::: Input data
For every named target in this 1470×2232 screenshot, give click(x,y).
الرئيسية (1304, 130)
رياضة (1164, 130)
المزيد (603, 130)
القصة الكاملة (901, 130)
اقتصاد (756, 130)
::::::
::: Input data
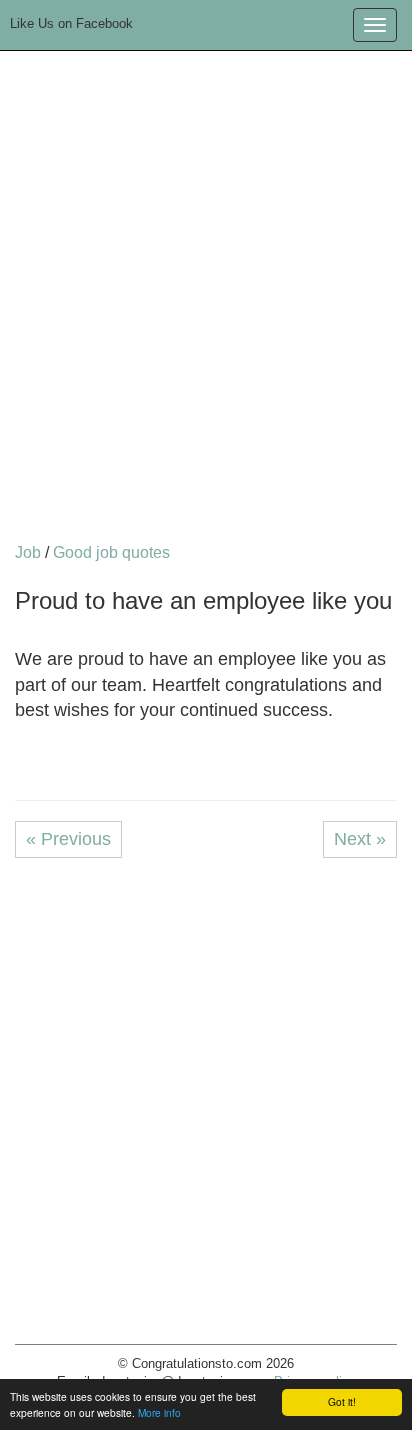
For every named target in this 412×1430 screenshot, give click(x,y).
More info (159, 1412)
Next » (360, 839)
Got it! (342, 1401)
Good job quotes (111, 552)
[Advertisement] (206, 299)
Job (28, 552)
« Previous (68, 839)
::::::
Activity:
Would you quote everything above from the line containing "For every named target in this 1470×2232" down to the line containing "اقتصاد (756, 130)"? Include both of those lines and nothing else.

Answer to the exercise:
For every named target in this 1470×2232 screenshot, give click(x,y).
الرئيسية (1304, 130)
رياضة (1164, 130)
المزيد (603, 130)
القصة الكاملة (901, 130)
اقتصاد (756, 130)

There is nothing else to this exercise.